What you should do
Counting every line in the entries below where the word "Identify" occurs, report how many there are. Give only that number.

[Extracted records — start]

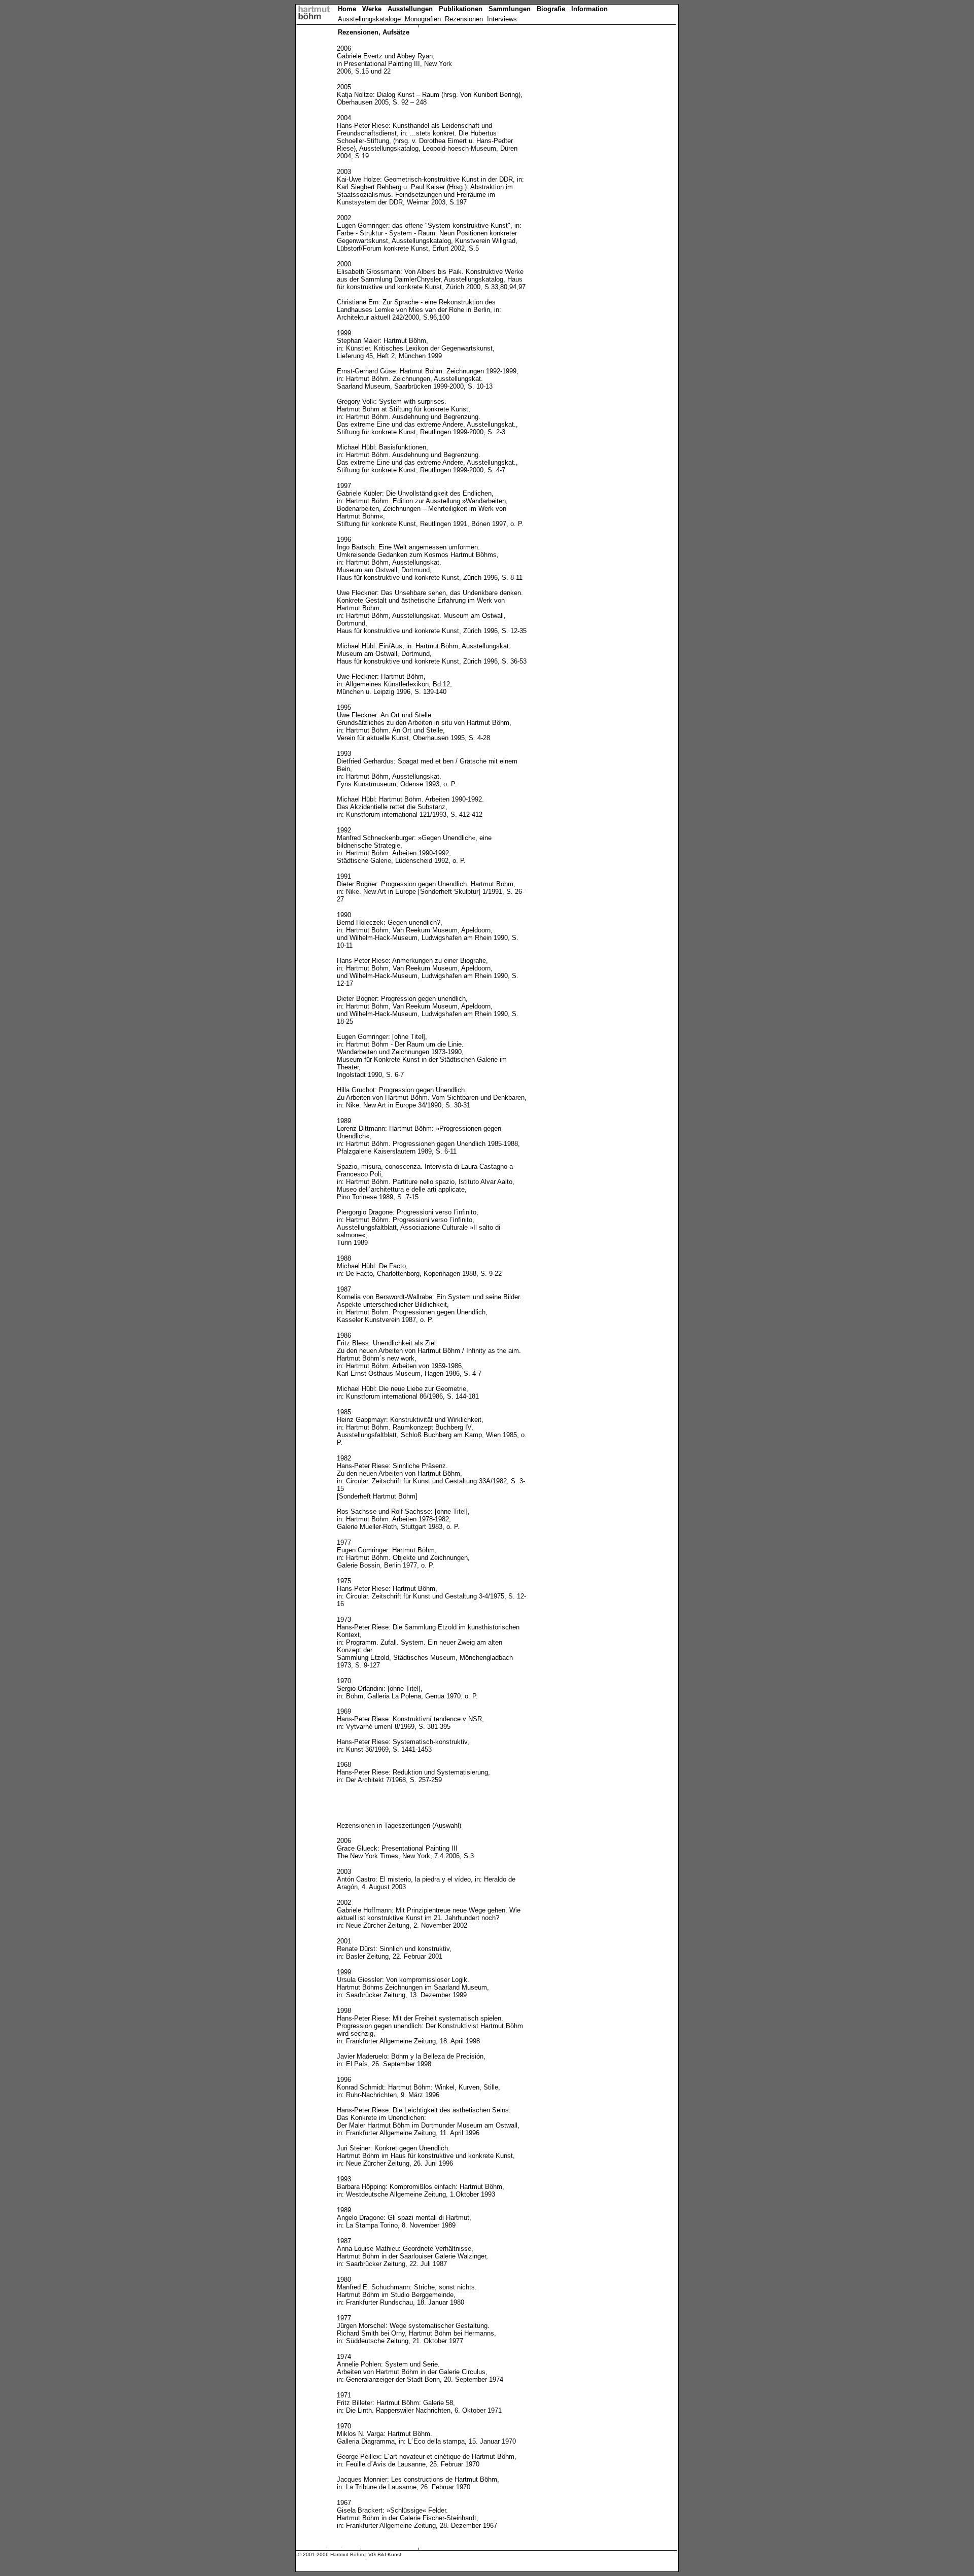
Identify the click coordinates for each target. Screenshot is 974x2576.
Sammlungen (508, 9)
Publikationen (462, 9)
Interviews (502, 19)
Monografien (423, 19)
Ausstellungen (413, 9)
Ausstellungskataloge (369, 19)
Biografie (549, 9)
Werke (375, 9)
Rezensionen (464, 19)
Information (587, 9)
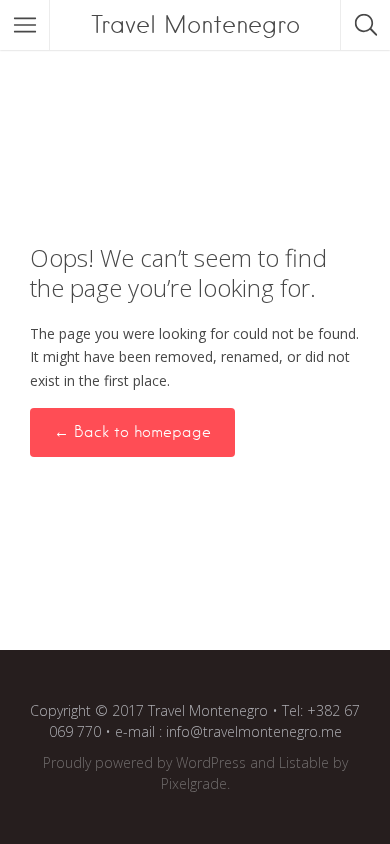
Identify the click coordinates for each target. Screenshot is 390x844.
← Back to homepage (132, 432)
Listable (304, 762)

[Extracted records — finish]

Written answer
2